BRIEF - Rewrite the stretch of material from the line containing "Task: Open the Organization Admin role" through the end of the material, requests included, and multiply every coordinate in the answers by 1.15, rounding to whole numbers with halves rounded up. Reproduce only those lines and omit the pictures.

══════════════════════════════

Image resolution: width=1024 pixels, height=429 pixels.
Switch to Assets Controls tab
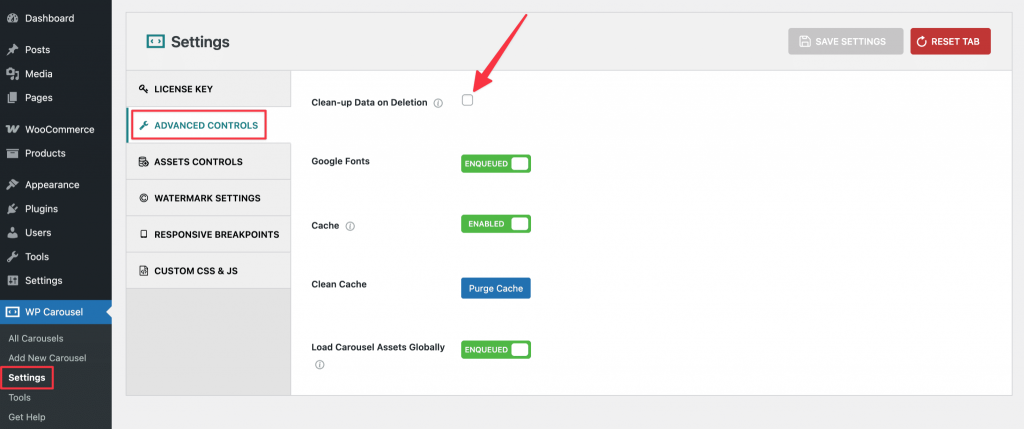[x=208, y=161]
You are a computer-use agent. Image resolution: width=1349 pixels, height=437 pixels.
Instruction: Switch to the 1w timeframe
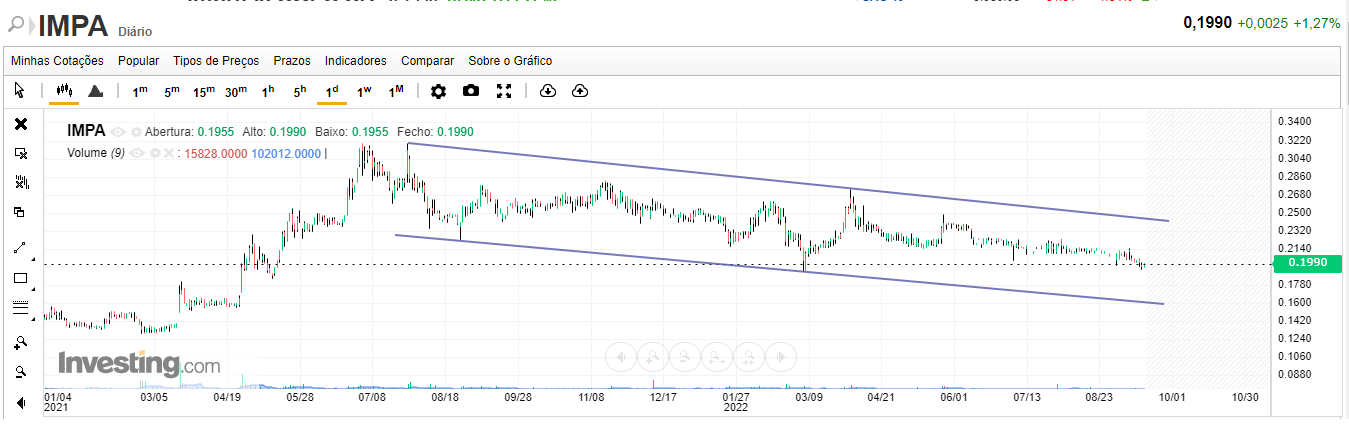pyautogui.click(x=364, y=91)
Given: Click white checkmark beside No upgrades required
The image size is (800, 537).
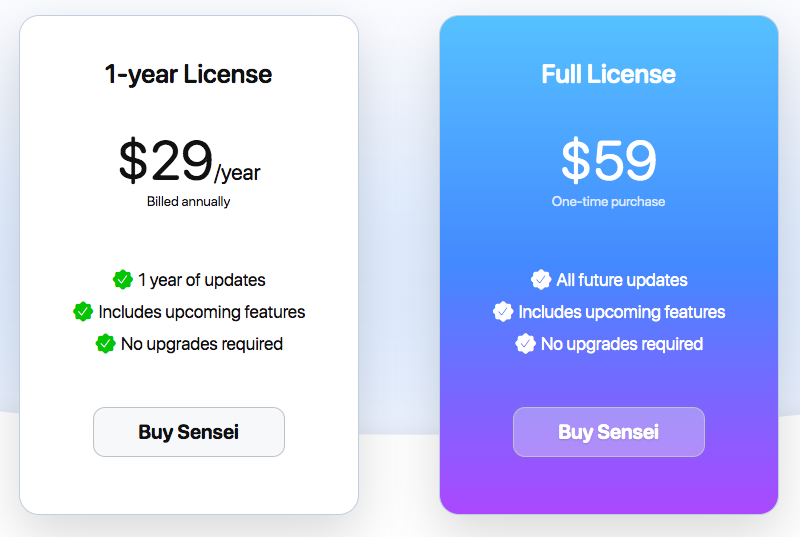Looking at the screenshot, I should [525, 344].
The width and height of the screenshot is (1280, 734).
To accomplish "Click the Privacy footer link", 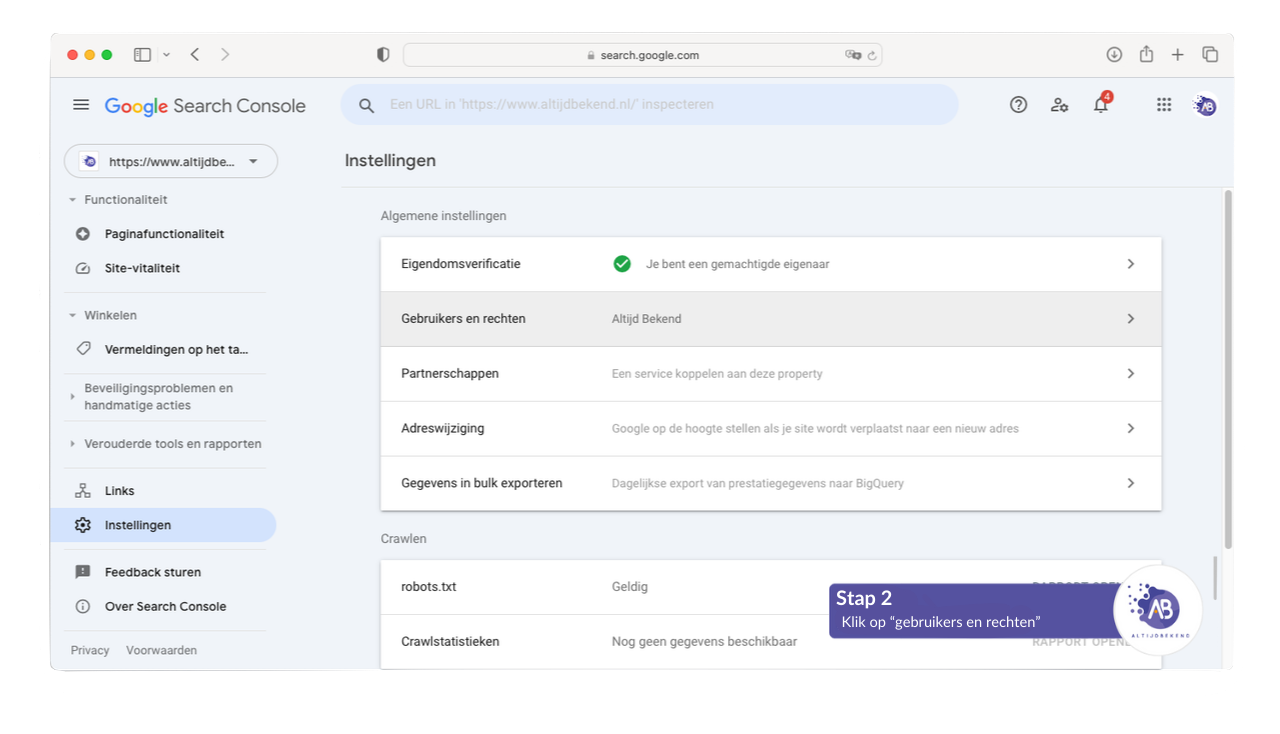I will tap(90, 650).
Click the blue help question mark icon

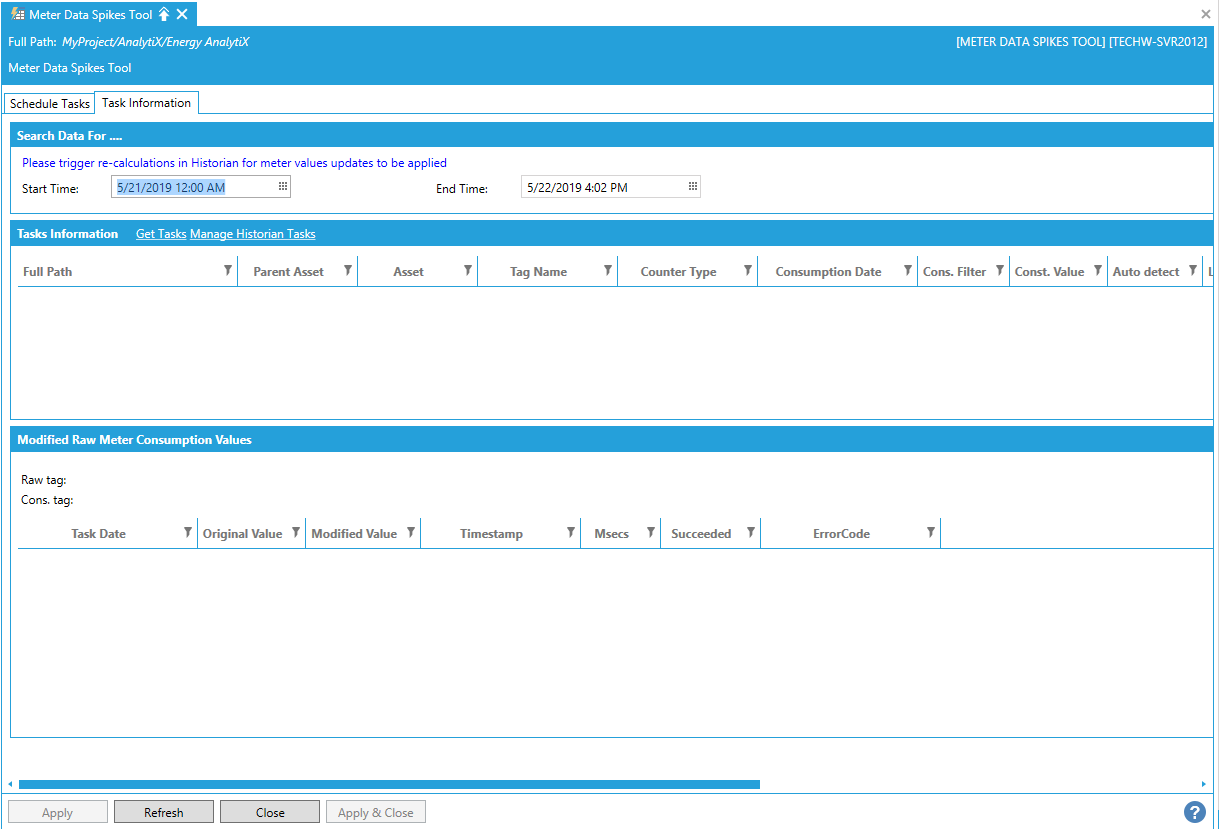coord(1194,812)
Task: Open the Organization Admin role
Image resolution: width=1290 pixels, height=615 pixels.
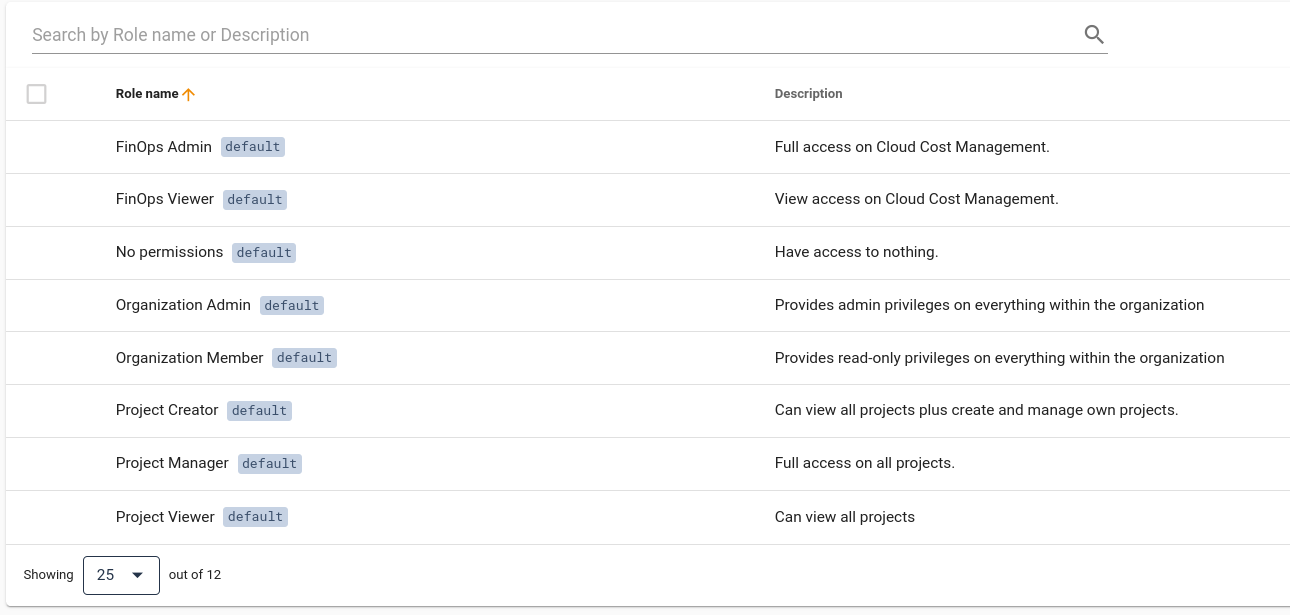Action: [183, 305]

══════════════════════════════

WRITTEN SOLUTION -
Task: Open the Organization Admin role
Image resolution: width=1290 pixels, height=615 pixels.
Action: [210, 351]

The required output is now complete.